Nos conmovimos hasta el silencio. Se nos arrugó la alegría, se nos agravó el ánimo, pero nos contuvimos el amargo de hablar de las muertes y demás injusticias en el país que nos duele, por conservar el tono personal, íntimo, confesionario de la conversación entre amigas, siempre tan sanadora. Sin embargo, ya se nos había instalado el tema de la muerte entrelíneas y sin remedio. Pero logramos abstraernos del tema país por un rato más, ejerciendo el derecho a hurtar bienestar del momento de compartir entre cariños, y nos fuimos por el miedo no a la muerte propia, sino a la muerte del ser amado. Cuando amas tanto que prefieres morir primero por no morir del amor ausente. Cuando estás dispuesta a morir ya, antes de ver morir a tu amor. Y de pronto una voz invadió el autobús desde los altoparlantes por donde normalmente se escucha el anuncio de las paradas. Una voz en español que decía “yo soy papá Dios”.
Tan metidas como estábamos en la conversación, aquella voz sucedió como fondo, como advertencia de autobús que normalmente no se entiende ni se escucha, y ni remotamente nos preocupamos por descifrarla. Hasta que, por tercera vez, con entonación aún más vehemente, la voz dijo con impúdica elocuencia: “yo soy papá Dios, y te doy 40 años más de vida!”. El asombro nos paralizó, ¡era el mismísimo Dios que nos hablaba! Dios, el de los milagros, el que podía y nos estaba alargando la vida. No sabíamos si reír o correspondía rezar. Como es de esperarse en un trío de descreídas, nos reímos con ganas. La pareja y la muchacha sola, también. Uno de ellos hablaba español, y se reía aún más, y ahí mismito llegamos a la parada.

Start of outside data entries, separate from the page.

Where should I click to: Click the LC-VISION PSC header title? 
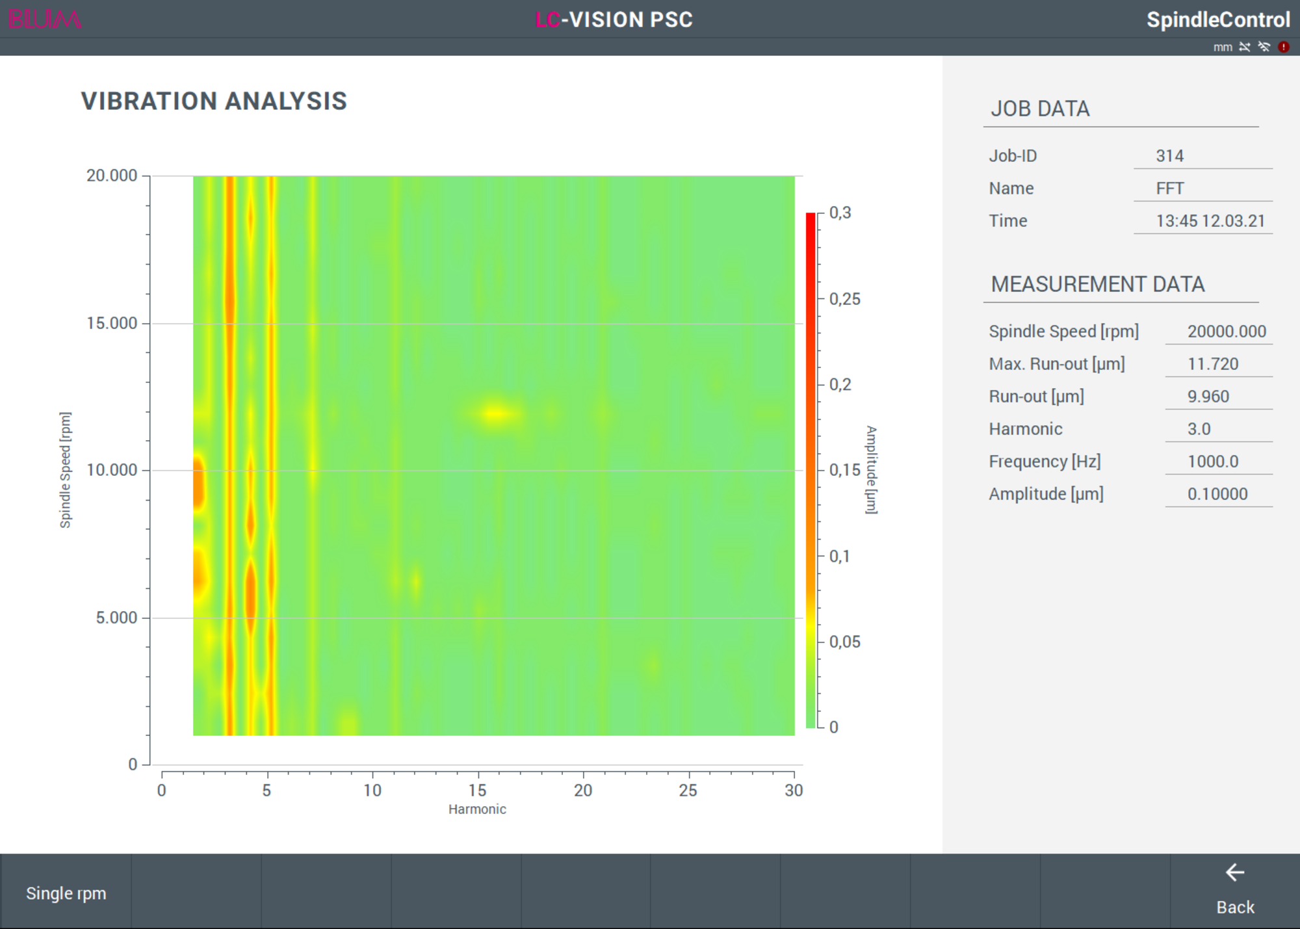614,20
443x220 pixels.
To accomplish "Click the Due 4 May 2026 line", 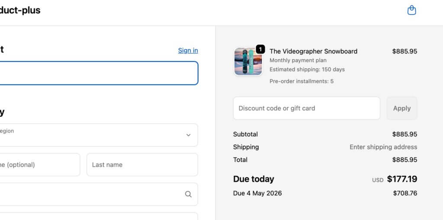I will 257,193.
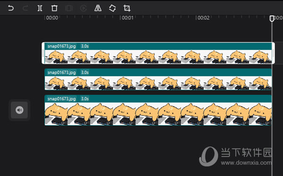This screenshot has width=283, height=176.
Task: Rotate the clip using rotate icon
Action: [x=112, y=8]
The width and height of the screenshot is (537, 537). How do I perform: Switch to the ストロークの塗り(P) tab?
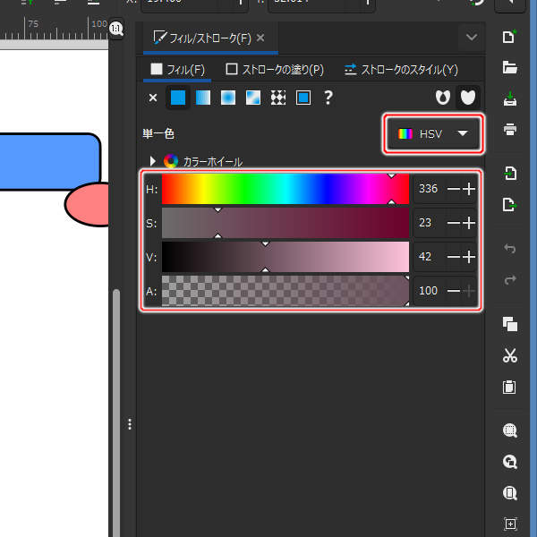(275, 69)
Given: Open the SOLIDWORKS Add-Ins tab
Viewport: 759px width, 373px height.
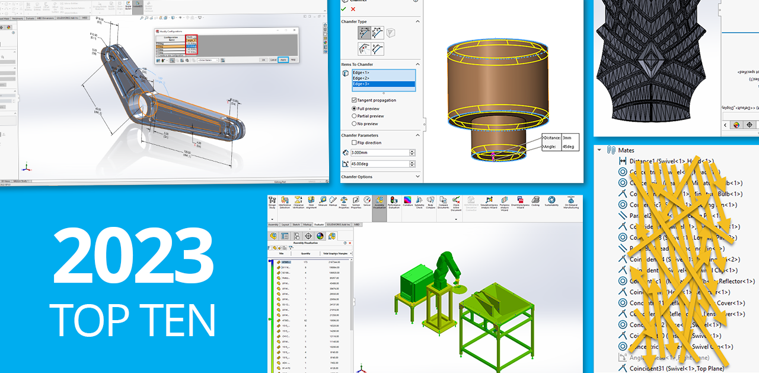Looking at the screenshot, I should [337, 223].

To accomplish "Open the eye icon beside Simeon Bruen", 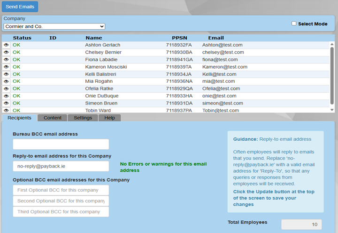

Al bajarnos quisimos verle la cara a Dios. No es oportunidad que se te presente todos los días. El chofer era un joven latino de sonrisa espléndida, tan despierto su sentido del goce a flor de piel, sin rastro alguno de cansancio a pesar de las horas que ha debido llevar tras el volante de esa bestia de dos cuerpos. ¡Un milagro! El milagro que son los latinos en NYC. El joven chofer, desparramado en su sonrisa, alzó su mano para decirnos adiós, a Dios.
En noches como esta, es fácil creer en Dios.